Although my students and I had been working with various community members and organizations in Kensington since August to build a neighborhood newsroom, the New York Times Magazine piece and the community’s reaction to it really crystallized our mission.
The idea for Kensington Voice came from a hunch I had that in a neighborhood often at the center of our national news media’s drug and addiction journalism, the news and information needs of the community itself weren’t being met. I also suspected that because of the way Kensington had been portrayed over the last few years, trust for the news media was low, and worst of all, that the rehashing of the same dystopic, drug-war narrative was actually further traumatizing a community already traumatized by structural violence and environmental racism.
Now, a few months after watching the community’s powerful reaction to the New York Times Magazine story, my students and I operate as a pop-up newsroom, available in at least two locations (such as libraries, community centers, street corners) to the public each week. At our pop-up stations, residents and other community members can submit story ideas and questions they’d like answered through our storytelling to us. They’re also invited to further develop those story ideas at our public editorial meetings, held once every two weeks.
We then produce a monthly online issue, focused on one question, topic, or theme suggested by members of the community. In addition to traditional reporting, we let community members write in their own voices.
For our first project, we tackled the complicated issue of housing. Some residents asked us how hard it is to take an abandoned building and convert it into housing for people experiencing homelessness. We explored their question by working with residents to share their own stories, doing traditional shoe-leather reporting, and seeking solutions inside and outside the city.

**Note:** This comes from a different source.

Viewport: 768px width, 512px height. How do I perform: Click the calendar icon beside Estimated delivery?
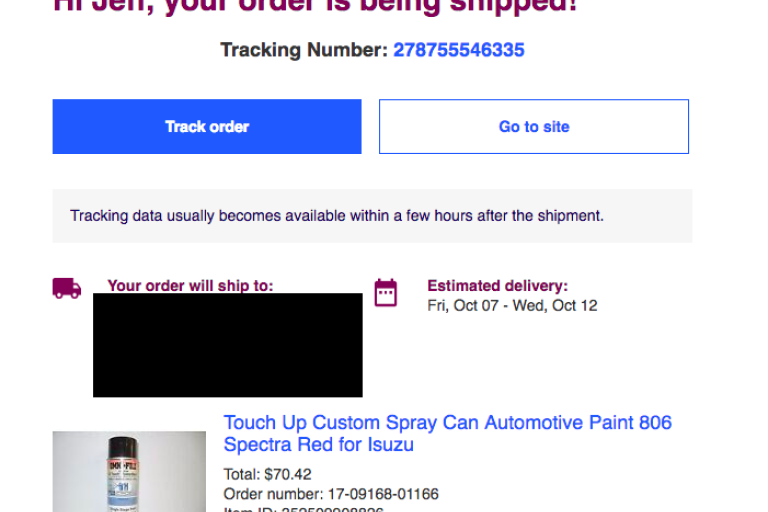[x=385, y=292]
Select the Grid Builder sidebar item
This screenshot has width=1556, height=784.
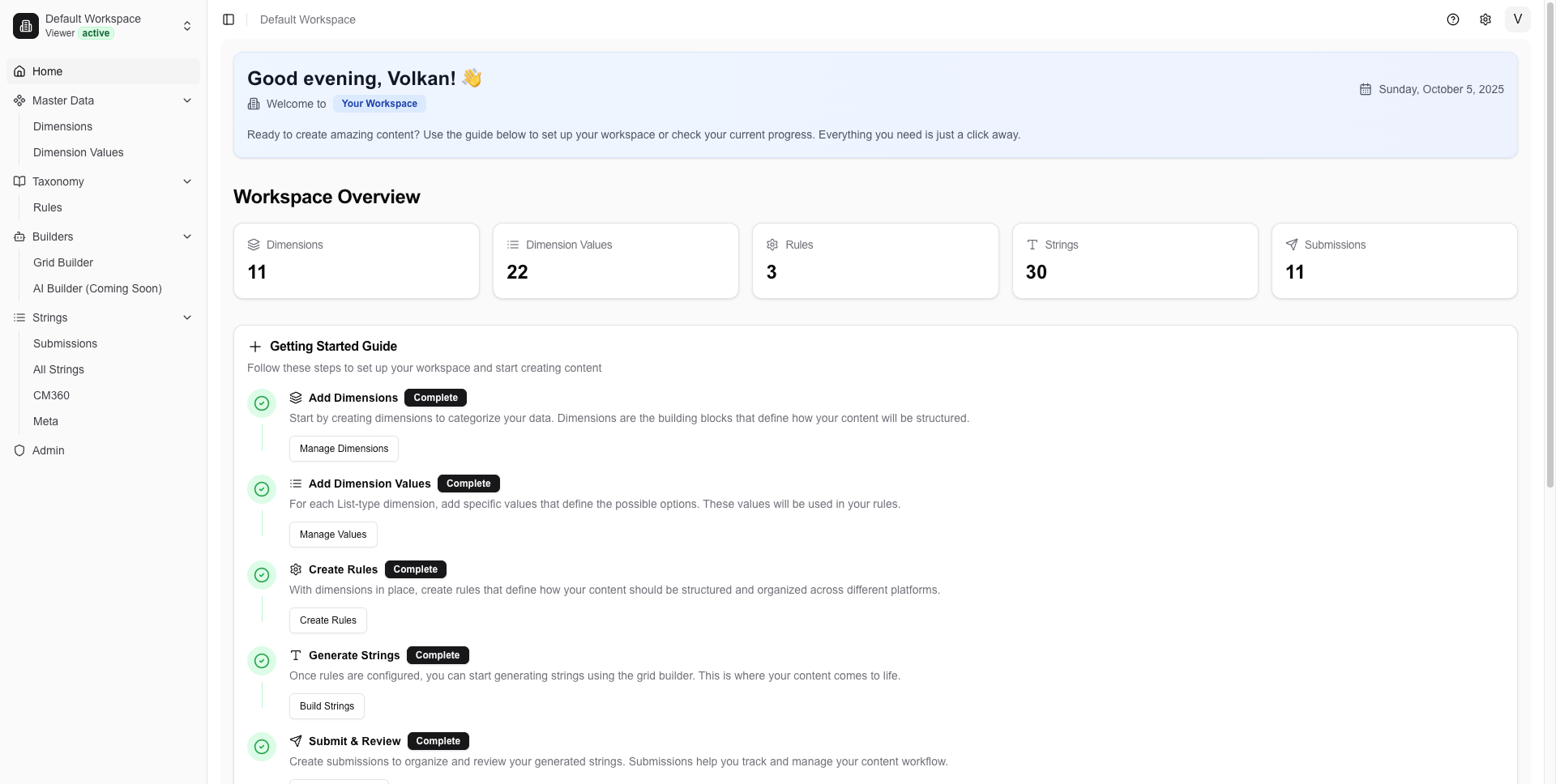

Kensington Voice is the start of us, as journalists, making amends to the community on behalf of members of the news media who have sometimes covered the neighborhood insensitively. The more I work in the community, the more I realize how the work of journalists impacts those who live and work there. I cringe remembering how in 2017, I described Kensington as “The Badlands” and McPherson Square as “Needle Park.”
By being a part of the Kensington community and helping neighbors share their own voices, we hope to shed a new light on this community so that residents never again have to feel as if they’re living in the Walmart of Heroin.
Jillian Bauer-Reese is the executive editor of Kensington Voice and an assistant professor of journalism at Temple University, where she teaches courses on solutions and community engagement journalism. email@example.com @thesmallpicture.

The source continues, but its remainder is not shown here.